Smeaton undertook the work, and completed it in the summer of 1759. The history of this great undertaking belongs to another section of this notice. The completion of the work does not seem to have had the immediate effect of procuring him full employment as a civil engineer: in 1764, being in Yorkshire, he offered himself a candidate for the office of one of the receivers to the Greenwich Hospital estates[4]; and on the 31st December in that year he was appointed, at a full board at Greenwich Hospital, in a manner highly flattering to himself. In this appointment he was greatly assisted by his partner Mr. Walter, who managed the accounts, and left Smeaton leisure and opportunity to exert his abilities on public works, as well as to make many improvements in the mills, and in the estates of Greenwich Hospital. By the year 1775 he had so much business as an engineer, that he wished to resign this appointment, but was prevailed upon to continue in the office about two years longer.

Among the many valuable public services of Smeaton a few only can be mentioned in this place. He completed the erection of new lighthouses at Spurn Head at the mouth of the Humber: he built the fine bridge over the Tay at Perth: he laid out the line of the great canal connecting the Forth and Clyde; and made the river Calder navigable; a work that required great skill and judgment, on account of its impetuous floods. On the opening of the great arch at London Bridge by throwing two arches into one, and the removal of a large pier, the excavation around and under the starlings was so considerable, that the bridge was thought to be in great danger of falling. Smeaton was then in Yorkshire, but was sent for by express, and arrived with the utmost dispatch: on his arrival the fear that the bridge was about to fall prevailed so generally, that few persons would pass over or under it. Smeaton applied himself immediately to examine it, and to sound about the starlings as minutely as possible: his advice to the committee was to repurchase the stones which had been taken from the middle pier, then lying in Moorfields, and to throw them into the river to guard the starlings. This advice was adopted with the utmost alacrity, by which simple means the bridge was probably saved from falling, and time afforded for securing it in a more effectual manner. ‘This method of stopping the impetuous ravages of water,’ says Mr. Holmes, ‘he had practised before with success on the river Calder; on my calling on him in the neighbourhood of Wakefield, he shewed me the effects of a great flood, which had made a considerable passage over the land; this he stopped at the bank of the river, by throwing in a quantity of large rough stones, which with the sand, and other materials washed down by the river, filling up their interstices, had become a barrier to keep the river in its usual course.’
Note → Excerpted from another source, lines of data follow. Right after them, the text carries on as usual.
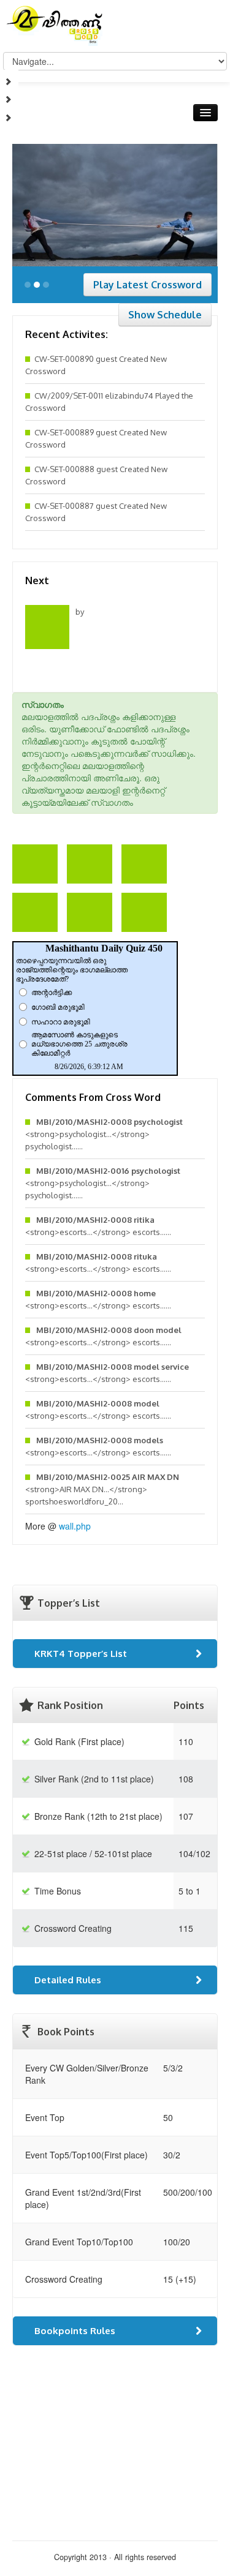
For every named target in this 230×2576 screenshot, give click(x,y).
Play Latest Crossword (147, 285)
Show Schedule (165, 315)
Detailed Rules (67, 1980)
In 1771 Smeaton and Holmes made a joint purchase of the water-works for supplying Deptford and Greenwich with water. On examining the books of the former proprietors, it appeared to have been a losing concern during many years; but the skill of Smeaton soon brought the undertaking into such a state as to be of general use to those for whom it was intended, and moderately profitable to himself and partner. In noticing this subject Mr. Holmes makes a few general remarks on the character of Smeaton:—‘His language either in speaking or writing was so strong and perspicuous, that there was no misunderstanding his meaning, and I had that confidence in his abilities as never to consider any plan of improvement which he proposed, but only to see it executed with scrupulous exactness; at the same time, he was so open to reason in all matters, that during a constant communication of our opinions for upwards of twenty years, after we had laid them fully before each other we always agreed, and never had the slightest difference.’